◆ Directions: Begin with the opening line of the records and extract each line through the one holding "2019-03-28 (329, 295)"; pictures are not part of the copy.

(Listed entries begins)

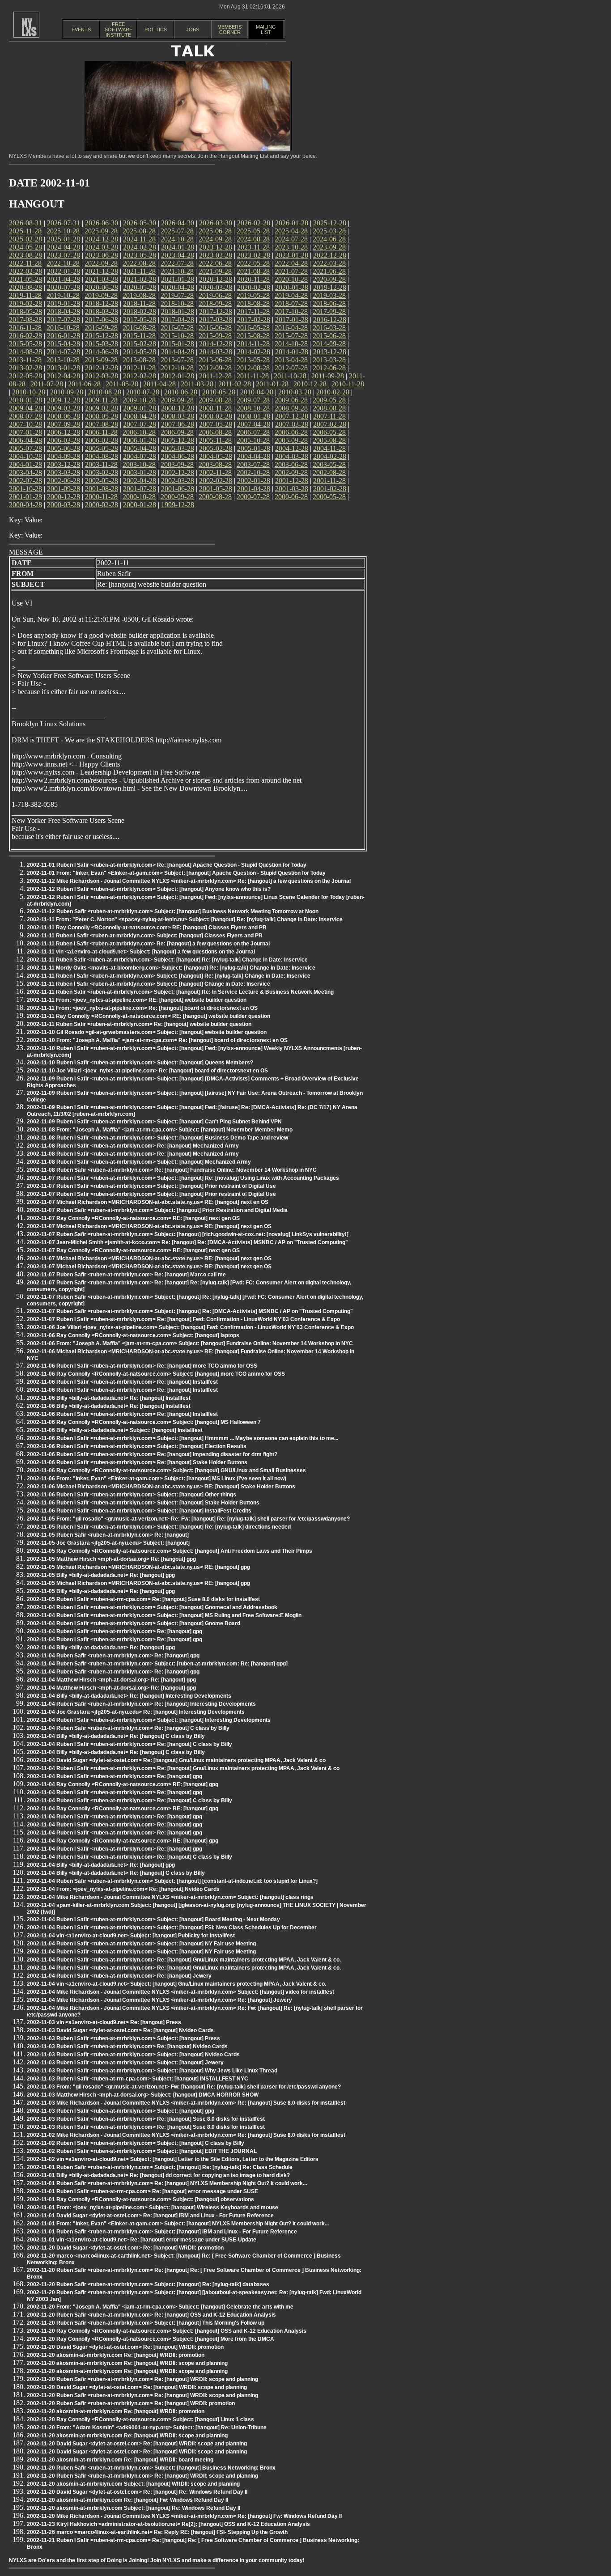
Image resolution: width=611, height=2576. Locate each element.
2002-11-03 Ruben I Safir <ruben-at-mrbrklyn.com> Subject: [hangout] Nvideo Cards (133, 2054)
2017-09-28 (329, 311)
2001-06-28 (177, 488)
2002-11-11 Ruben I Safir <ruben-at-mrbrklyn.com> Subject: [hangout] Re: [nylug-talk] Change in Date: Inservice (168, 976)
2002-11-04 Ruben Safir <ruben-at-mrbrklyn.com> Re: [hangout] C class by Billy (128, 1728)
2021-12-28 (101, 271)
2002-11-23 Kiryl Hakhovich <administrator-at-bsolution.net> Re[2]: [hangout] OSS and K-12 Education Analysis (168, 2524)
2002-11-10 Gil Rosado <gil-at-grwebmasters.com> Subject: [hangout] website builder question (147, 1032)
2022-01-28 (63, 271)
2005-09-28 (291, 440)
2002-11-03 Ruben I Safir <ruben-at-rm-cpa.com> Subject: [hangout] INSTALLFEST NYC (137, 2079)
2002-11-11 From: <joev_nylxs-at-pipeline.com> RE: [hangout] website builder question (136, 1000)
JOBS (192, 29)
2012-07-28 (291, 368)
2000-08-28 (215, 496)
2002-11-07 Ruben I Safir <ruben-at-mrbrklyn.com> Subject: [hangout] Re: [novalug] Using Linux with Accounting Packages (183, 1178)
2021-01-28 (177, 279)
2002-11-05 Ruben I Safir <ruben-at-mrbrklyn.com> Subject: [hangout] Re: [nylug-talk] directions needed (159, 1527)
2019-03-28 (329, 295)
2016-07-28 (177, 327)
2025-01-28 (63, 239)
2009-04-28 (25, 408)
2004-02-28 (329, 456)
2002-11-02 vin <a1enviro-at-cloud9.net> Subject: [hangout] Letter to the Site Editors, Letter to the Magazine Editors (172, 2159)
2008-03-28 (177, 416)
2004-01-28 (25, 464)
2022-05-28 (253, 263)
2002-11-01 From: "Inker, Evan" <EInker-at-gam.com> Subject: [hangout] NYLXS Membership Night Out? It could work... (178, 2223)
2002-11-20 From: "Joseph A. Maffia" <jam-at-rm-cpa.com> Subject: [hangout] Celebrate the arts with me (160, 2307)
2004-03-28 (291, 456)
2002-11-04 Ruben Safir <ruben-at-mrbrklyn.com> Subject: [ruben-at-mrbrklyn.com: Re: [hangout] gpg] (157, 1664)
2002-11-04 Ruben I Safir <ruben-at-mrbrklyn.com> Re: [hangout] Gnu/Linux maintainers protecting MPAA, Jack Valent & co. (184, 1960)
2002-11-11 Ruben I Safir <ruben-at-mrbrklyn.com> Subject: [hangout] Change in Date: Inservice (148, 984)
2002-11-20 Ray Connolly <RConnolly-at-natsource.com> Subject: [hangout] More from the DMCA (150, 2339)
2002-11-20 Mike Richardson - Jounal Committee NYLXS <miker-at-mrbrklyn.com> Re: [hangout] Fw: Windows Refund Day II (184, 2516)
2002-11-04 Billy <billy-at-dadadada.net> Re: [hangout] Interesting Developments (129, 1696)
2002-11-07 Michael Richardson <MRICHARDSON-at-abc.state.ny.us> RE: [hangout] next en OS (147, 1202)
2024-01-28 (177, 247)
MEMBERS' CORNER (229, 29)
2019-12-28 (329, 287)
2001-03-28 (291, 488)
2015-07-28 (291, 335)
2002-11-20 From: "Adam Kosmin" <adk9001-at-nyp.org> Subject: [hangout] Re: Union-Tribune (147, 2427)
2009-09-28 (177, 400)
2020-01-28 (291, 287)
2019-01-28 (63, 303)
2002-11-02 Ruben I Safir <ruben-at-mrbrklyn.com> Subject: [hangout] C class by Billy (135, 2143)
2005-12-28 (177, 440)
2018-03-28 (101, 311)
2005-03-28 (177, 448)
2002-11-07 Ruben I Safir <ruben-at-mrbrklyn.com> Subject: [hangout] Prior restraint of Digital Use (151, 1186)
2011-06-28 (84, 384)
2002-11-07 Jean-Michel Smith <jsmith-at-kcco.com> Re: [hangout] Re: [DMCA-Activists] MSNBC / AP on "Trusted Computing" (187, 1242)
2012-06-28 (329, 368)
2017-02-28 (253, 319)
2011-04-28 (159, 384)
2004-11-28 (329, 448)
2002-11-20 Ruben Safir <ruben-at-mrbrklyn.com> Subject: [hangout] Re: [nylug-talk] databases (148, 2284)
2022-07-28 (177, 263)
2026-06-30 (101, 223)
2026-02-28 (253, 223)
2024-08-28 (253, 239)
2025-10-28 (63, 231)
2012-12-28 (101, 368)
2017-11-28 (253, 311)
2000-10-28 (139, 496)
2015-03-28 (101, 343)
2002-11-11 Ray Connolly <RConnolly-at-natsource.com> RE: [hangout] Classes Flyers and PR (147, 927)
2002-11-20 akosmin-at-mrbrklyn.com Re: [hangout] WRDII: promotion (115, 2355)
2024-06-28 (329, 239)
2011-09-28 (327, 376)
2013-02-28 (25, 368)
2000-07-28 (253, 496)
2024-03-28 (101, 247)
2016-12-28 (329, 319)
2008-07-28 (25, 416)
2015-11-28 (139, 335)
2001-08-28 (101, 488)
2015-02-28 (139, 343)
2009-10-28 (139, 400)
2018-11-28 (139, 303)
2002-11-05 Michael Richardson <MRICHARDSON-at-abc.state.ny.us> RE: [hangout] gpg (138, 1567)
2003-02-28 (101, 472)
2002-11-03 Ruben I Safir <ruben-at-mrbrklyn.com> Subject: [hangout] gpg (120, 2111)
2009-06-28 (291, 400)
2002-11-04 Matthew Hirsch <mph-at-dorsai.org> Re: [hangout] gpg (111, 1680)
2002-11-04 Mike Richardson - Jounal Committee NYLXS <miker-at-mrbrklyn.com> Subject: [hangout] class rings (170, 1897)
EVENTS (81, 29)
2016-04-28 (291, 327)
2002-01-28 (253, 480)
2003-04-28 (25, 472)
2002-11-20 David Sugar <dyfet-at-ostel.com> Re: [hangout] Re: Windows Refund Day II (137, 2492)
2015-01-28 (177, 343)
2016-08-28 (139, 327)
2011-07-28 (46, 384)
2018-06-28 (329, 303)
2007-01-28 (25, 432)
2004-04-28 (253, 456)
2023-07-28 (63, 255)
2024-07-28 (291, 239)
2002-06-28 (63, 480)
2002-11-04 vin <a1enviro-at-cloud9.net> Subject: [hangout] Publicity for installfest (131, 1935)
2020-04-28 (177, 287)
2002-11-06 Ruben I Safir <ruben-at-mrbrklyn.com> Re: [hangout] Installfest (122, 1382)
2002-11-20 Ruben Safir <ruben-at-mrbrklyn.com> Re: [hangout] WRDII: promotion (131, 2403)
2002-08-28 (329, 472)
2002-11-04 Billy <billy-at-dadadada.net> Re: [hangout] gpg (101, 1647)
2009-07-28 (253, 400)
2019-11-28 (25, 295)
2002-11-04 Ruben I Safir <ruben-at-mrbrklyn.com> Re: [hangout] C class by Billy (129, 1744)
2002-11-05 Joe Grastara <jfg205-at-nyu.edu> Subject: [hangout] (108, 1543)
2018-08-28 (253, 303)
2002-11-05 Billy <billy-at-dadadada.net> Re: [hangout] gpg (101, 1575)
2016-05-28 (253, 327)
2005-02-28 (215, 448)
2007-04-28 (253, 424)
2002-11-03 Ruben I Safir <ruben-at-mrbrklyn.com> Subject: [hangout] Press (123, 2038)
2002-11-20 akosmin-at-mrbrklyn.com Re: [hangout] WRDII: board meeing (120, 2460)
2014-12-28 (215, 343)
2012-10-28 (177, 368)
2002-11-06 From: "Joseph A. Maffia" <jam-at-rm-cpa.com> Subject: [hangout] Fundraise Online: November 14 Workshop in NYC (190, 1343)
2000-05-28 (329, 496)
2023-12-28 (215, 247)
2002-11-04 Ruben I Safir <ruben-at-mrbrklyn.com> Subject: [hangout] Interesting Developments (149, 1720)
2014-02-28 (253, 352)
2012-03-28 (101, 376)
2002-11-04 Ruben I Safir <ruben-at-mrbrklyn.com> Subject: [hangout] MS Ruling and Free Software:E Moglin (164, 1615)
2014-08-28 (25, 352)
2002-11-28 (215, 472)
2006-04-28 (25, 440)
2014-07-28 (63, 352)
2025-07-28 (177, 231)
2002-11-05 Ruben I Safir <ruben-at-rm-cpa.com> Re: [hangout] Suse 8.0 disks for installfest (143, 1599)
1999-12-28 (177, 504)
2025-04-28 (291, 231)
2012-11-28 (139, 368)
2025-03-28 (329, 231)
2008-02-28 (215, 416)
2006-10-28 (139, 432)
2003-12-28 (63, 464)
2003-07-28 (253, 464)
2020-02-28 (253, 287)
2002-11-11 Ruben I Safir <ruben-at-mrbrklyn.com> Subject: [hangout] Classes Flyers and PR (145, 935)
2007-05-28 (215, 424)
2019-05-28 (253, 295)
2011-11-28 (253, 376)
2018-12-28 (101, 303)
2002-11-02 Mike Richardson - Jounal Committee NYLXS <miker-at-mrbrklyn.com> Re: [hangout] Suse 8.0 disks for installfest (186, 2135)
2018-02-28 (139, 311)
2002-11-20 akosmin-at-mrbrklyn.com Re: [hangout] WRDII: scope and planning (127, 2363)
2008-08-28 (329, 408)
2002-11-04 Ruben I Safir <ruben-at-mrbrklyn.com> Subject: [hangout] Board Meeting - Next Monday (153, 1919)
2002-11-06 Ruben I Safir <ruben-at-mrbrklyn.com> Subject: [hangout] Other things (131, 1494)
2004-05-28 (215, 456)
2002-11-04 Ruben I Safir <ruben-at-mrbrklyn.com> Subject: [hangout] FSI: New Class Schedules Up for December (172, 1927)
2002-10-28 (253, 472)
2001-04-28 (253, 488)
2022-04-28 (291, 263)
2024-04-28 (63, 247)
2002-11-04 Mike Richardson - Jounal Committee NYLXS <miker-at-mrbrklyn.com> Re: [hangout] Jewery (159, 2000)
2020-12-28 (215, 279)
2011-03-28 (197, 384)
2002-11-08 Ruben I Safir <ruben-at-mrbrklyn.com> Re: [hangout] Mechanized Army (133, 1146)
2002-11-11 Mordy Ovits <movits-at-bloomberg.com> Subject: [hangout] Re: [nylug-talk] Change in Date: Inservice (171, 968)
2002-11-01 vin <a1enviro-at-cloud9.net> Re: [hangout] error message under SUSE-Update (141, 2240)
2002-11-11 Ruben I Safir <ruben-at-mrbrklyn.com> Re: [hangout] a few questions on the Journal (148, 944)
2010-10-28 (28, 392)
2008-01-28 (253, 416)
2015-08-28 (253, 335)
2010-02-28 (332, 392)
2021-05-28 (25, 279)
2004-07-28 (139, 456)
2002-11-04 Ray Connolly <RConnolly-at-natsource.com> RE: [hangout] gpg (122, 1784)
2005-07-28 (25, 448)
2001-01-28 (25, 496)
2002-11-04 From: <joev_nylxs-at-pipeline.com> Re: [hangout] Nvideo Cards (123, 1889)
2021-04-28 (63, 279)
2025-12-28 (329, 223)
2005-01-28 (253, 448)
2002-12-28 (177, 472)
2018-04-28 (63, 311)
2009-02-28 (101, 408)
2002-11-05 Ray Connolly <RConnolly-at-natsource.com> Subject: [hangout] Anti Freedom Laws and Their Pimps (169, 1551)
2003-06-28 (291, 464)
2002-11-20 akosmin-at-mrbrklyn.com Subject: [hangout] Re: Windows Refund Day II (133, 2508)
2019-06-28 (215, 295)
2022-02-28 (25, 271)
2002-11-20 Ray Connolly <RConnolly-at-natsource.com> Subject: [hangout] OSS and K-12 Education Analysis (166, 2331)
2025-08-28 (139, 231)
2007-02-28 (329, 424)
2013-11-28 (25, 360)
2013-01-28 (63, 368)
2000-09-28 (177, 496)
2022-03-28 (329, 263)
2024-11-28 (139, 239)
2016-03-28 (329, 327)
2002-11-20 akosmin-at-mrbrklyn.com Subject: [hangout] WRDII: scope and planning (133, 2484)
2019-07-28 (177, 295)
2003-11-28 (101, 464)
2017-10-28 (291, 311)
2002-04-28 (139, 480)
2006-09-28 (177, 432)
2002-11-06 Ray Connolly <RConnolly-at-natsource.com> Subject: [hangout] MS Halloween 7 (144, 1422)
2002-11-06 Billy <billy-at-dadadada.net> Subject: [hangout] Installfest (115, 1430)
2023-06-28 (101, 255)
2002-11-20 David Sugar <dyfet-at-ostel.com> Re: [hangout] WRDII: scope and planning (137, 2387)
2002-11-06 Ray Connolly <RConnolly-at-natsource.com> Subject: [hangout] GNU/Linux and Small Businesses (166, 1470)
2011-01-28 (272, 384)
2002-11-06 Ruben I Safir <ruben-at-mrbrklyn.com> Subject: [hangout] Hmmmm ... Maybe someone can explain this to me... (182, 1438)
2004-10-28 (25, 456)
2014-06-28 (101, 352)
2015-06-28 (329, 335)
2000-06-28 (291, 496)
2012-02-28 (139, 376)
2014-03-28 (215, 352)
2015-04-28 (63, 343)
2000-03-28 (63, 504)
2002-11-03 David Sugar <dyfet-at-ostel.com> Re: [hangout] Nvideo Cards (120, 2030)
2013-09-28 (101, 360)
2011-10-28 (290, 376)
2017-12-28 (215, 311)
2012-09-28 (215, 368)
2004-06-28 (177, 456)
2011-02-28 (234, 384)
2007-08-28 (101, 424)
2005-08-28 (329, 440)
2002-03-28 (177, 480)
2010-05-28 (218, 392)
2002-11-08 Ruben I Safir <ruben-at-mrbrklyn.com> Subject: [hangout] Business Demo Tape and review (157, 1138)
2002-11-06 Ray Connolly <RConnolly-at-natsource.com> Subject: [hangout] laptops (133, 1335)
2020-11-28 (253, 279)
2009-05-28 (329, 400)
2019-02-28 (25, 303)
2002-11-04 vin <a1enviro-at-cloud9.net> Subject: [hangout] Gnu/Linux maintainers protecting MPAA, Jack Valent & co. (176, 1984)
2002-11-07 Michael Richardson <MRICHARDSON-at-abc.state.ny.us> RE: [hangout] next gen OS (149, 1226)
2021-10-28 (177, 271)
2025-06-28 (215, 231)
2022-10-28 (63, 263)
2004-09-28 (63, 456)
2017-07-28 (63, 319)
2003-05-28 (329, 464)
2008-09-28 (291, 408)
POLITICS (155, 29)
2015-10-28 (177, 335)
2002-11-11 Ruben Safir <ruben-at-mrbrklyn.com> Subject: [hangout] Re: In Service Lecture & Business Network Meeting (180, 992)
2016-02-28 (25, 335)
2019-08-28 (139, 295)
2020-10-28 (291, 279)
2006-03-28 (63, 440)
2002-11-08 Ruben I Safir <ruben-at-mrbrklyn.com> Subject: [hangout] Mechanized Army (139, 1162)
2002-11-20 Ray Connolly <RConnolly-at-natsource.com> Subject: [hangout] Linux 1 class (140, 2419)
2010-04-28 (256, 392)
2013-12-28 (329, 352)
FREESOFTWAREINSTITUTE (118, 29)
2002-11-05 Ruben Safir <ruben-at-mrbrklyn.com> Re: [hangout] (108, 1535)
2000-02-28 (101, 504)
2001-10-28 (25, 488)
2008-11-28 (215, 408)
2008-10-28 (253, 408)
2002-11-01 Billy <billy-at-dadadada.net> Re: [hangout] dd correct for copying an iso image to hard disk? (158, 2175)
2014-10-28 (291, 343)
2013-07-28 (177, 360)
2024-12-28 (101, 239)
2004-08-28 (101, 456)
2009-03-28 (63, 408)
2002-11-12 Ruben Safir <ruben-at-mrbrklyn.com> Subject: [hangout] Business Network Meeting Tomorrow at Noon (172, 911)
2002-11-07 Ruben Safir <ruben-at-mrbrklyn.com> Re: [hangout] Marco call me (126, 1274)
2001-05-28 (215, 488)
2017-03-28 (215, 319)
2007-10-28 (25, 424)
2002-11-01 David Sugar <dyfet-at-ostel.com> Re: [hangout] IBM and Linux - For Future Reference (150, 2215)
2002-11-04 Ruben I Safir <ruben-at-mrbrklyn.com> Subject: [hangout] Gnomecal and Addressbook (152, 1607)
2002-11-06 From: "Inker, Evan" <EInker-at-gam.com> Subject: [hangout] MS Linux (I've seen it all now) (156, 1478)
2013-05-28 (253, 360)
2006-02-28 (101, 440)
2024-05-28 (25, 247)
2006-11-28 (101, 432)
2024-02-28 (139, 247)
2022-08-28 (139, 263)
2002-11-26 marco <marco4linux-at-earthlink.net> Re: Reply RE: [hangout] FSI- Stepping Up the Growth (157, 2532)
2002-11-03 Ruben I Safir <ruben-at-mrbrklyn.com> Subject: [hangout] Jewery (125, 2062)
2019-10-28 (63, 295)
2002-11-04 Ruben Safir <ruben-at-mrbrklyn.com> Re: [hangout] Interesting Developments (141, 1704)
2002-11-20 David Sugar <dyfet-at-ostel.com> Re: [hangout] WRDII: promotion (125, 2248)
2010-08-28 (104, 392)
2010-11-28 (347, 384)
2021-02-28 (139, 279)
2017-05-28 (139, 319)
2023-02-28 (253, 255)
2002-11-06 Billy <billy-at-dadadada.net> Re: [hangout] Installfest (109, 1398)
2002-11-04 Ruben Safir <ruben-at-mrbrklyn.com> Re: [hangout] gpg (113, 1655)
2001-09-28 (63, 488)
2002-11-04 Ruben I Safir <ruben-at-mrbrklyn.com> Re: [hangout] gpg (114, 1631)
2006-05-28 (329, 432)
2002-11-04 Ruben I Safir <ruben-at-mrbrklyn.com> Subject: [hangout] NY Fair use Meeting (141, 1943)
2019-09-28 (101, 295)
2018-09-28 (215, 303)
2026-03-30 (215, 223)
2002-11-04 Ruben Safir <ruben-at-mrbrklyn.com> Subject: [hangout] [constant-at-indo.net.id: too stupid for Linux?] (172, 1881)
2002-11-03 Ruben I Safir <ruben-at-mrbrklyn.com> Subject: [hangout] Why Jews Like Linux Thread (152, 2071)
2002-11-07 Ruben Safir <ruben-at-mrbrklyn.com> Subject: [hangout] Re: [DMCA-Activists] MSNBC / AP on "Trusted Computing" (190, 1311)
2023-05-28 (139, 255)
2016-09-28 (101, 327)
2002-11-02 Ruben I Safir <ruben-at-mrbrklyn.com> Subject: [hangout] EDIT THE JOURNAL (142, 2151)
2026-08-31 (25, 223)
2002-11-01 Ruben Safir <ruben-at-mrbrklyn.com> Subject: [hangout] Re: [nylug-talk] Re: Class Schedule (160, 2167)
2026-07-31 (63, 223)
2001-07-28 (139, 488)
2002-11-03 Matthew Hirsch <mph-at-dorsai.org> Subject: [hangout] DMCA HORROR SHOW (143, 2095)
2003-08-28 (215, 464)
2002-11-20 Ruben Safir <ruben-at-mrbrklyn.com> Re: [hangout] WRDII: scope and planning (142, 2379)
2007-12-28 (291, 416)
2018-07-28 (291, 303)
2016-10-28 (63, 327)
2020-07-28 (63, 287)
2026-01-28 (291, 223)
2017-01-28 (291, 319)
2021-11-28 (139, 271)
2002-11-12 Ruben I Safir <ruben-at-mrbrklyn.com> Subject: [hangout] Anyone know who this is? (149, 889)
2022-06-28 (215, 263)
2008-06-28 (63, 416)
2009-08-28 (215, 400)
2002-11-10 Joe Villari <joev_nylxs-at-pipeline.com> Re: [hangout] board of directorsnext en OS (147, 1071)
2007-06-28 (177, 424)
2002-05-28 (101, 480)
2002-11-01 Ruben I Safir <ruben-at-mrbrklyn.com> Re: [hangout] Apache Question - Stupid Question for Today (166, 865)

(Listed entries ends)

◆ Response:
Image resolution: width=611, height=2576. Locate each element.
2002-11-03 Ruben I Safir <ruben-at-mrbrklyn.com> Subject: [hangout] Nvideo Cards (133, 2054)
2017-09-28 (329, 311)
2001-06-28 (177, 488)
2002-11-11 Ruben I Safir <ruben-at-mrbrklyn.com> Subject: [hangout] Re: [nylug-talk] Change in Date: Inservice (168, 976)
2002-11-04 Ruben Safir <ruben-at-mrbrklyn.com> Re: [hangout] C class by Billy (128, 1728)
2021-12-28 (101, 271)
2002-11-23 Kiryl Hakhovich <administrator-at-bsolution.net> Re[2]: [hangout] OSS and K-12 Education Analysis (168, 2524)
2002-11-10 Gil Rosado <gil-at-grwebmasters.com> Subject: [hangout] website builder question (147, 1032)
2022-01-28 (63, 271)
2005-09-28 (291, 440)
2002-11-03 Ruben I Safir <ruben-at-rm-cpa.com> Subject: [hangout] INSTALLFEST NYC (137, 2079)
2002-11-11 From: <joev_nylxs-at-pipeline.com> RE: [hangout] website builder question (136, 1000)
JOBS (192, 29)
2012-07-28 (291, 368)
2000-08-28 (215, 496)
2002-11-07 Ruben I Safir <ruben-at-mrbrklyn.com> Subject: [hangout] Re: [novalug] Using Linux with Accounting Packages (183, 1178)
2021-01-28 (177, 279)
2002-11-05 Ruben I Safir <ruben-at-mrbrklyn.com> Subject: [hangout] Re: [nylug-talk] directions needed (159, 1527)
2019-03-28 (329, 295)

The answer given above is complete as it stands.